**EXERCISE REQUIREMENTS:**
Of the entries below, return only those lines from the line with "Viewport: 2072px width, 1767px height." to the line with "This screenshot has height=1568, width=2352.", exactly, both included.

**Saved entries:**
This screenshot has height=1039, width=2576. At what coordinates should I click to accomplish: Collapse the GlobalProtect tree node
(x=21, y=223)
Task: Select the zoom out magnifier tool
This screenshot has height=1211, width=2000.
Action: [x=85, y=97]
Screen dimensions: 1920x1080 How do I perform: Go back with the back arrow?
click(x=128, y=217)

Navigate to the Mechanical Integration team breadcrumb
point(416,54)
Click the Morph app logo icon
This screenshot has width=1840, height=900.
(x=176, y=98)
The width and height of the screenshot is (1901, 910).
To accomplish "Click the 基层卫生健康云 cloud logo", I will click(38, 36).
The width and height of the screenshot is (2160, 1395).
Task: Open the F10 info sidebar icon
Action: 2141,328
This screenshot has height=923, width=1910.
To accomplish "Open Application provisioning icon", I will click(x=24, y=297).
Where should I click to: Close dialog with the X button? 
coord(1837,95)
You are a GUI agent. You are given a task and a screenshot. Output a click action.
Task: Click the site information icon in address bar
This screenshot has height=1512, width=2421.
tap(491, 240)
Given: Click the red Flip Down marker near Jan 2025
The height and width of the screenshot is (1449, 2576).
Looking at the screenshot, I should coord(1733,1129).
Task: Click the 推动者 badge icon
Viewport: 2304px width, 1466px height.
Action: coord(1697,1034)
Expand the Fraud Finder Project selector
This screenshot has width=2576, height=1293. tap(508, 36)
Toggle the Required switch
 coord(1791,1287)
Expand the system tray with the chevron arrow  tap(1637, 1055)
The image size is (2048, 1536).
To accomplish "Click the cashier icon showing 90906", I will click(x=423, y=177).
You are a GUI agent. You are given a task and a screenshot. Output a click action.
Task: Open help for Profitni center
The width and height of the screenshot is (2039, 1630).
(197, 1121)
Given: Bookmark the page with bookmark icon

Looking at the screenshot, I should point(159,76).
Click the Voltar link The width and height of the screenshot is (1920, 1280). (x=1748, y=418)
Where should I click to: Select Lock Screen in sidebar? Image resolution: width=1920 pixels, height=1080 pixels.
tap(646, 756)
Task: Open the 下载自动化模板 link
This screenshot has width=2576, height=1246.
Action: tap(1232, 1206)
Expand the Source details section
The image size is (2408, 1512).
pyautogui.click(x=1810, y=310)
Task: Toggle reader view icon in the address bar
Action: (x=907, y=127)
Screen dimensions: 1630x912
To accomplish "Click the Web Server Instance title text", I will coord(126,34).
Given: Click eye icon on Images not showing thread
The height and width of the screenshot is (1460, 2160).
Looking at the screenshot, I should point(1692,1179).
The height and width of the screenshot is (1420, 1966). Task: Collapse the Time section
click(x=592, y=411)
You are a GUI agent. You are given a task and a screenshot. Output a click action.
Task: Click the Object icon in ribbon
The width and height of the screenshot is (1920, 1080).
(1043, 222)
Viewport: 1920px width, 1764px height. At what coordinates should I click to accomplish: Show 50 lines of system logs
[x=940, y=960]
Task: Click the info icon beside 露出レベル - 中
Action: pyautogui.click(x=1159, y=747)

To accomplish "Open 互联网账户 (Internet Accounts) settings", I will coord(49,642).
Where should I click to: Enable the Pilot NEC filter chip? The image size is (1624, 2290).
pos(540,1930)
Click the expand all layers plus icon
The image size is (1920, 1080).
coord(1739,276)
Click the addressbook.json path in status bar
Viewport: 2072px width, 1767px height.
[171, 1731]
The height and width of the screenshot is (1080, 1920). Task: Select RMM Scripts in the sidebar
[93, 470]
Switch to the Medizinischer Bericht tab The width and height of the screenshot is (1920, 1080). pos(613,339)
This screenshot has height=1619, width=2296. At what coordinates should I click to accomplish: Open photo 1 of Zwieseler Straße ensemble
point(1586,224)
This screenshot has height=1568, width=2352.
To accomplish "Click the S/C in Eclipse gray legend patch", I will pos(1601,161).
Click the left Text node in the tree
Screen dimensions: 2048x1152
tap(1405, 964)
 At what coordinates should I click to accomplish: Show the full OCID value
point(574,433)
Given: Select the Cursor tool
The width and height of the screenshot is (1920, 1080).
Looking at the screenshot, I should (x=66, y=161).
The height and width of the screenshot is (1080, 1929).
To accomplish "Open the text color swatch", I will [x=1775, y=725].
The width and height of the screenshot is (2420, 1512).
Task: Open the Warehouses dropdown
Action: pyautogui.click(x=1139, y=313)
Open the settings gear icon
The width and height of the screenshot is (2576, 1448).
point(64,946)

**PROBLEM SOLUTION:**
Viewport: 2072px width, 1767px height.
[171, 1731]
The height and width of the screenshot is (1080, 1920). Task: Select RMM Scripts in the sidebar
[93, 470]
Switch to the Medizinischer Bericht tab The width and height of the screenshot is (1920, 1080). pos(613,339)
This screenshot has height=1619, width=2296. At what coordinates should I click to accomplish: Open photo 1 of Zwieseler Straße ensemble
point(1586,224)
This screenshot has height=1568, width=2352.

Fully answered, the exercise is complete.